====== Selected text ======

This article ranks the five base elements from a practical gameplay perspective, with a strong focus on free-to-play and low spenders, while clearly outlining where mid and high spenders experience different results. The goal is not to crown a theoretical winner, but to explain which elements actually perform well under real conditions.

My Preference List
1. Earth → 2. Fire → 3. Lightning → 4. Water → 5. Wind

A Note on Tier Lists and Rankings

Before taking this ranking too literally, it is important to address the limitations of tier lists in Infinity Kingdom.

While I have ranked the elements here, this list is neither universal nor definitive. Infinity Kingdom is a live game. Balance changes, new immortals, new skills, artifact availability, and shifting player behavior continuously reshape the meta. As a result, any tier list is, by nature, a snapshot — useful in context, but never permanent.

Many players are accustomed to click-driven content that presents tier lists as absolute truth. In reality, rankings change constantly, and something labeled “top tier” today may fall out of favor tomorrow. Likewise, something placed near the bottom can still perform extremely well in the right hands.

Over the years, I have seen countless examples of this. I have watched players dismantle so-called “top tier” marches using builds most tier lists would dismiss as terrible. These players didn’t win because they followed rankings — they won because they understood synergy, skill selection, timing, and matchup logic.

A good example is Cleopatra. Four years ago, Cleopatra was used as a top tier support immortal (yes, assist support build). Today, she is widely viewed as useless. The difference isn’t Cleopatra herself — the difference is how the game evolved around her. Systems changed, interactions changed, and the meta moved on.

More recently, I published a Water build in an environment where Water is almost universally ranked last. That build consistently defeated high-end, meta Earth marches. Not because Water suddenly became “top tier,” but because the setup was correct, the skills were right, and the matchup was understood.

This is the core point:
Tier lists describe general tendencies, not guaranteed outcomes.

They are useful as a broad overview — especially for newer players deciding where to invest — but they should never be used to label something as “good” or “useless.” Creativity, adaptation, and understanding the underlying mechanics will always matter more than any ranking.

Use this tier list as a reference, not a rulebook.


1. Earth – The Meta-Defining Foundation

Earth sits at the top not because it is cheap or easy, but because it provides the strongest mitigation and control framework in the game. Its dominance becomes more pronounced as investment increases.

Immortals and Team Structure

Core Earth immortals include:

  • Alexander the Great – One of the strongest carries in the game. Artifact-based immunity alone makes him exceptional.
  • Yi Sun-sin – Easy to obtain and max, and scales extremely well with spending.
  • Charles – A premier frontline tank, though not truly free-to-play.
  • Zenobia – Excellent sustain and control from the backline.

======

▶ _Your tasks_
[a] Which Earth immortal does the Infinity Kingdom article call easy to obtain and max?
[b] Pick up the Infinity Kingdom article after its last sentence and keep writing it.
These lines have no connection to the Infinity Kingdom article.

====== Recorded information ======

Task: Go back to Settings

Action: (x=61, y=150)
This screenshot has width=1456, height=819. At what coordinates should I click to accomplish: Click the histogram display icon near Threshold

======

▶ _Task responses_
[a] Yi Sun-sin.

[b]
While Cleopatra is accessible for free-to-play players, she does not perform on par with higher-end Earth options in PvP. Players who commit seriously to Earth usually transition toward:

  • Spender carries such as Himiko, Bathory, or Khan, or
  • Earth–Wind hybrid builds, for example Alexander, Hannibal, Emperor Qin, Zenobia

Earth Dragon: Scaling Through Mitigation

The Earth Dragon is farmable through gnome bosses, making it one of the most accessible dragons in the game. Its true strength, however, lies in how well its mitigation effects stack with other defensive layers.

Earth scales exceptionally well when combined with:

  • High-end defensive skills
  • Legendary skill upgrades
  • Spender immortals such as Yi Sun-sin

Rather than relying on raw troop-loss scaling, Earth becomes oppressive through compounded mitigation. At low investment it is solid; at higher investment it becomes extremely difficult to break.

Why Earth Is #1

Earth defines the meta because it offers unmatched survivability and control, and it scales better with spending than most other elements. Top meta builds throughout the four years of playing Infinity Kingdom have most often relied on the earth dragon, from Khan Earth builds, Bathory Earth sunflower builds to modern Himiko, YSS builds and Alex Knife Through Butter builds. This makes the earth dragon the top dragon most used throughout the years.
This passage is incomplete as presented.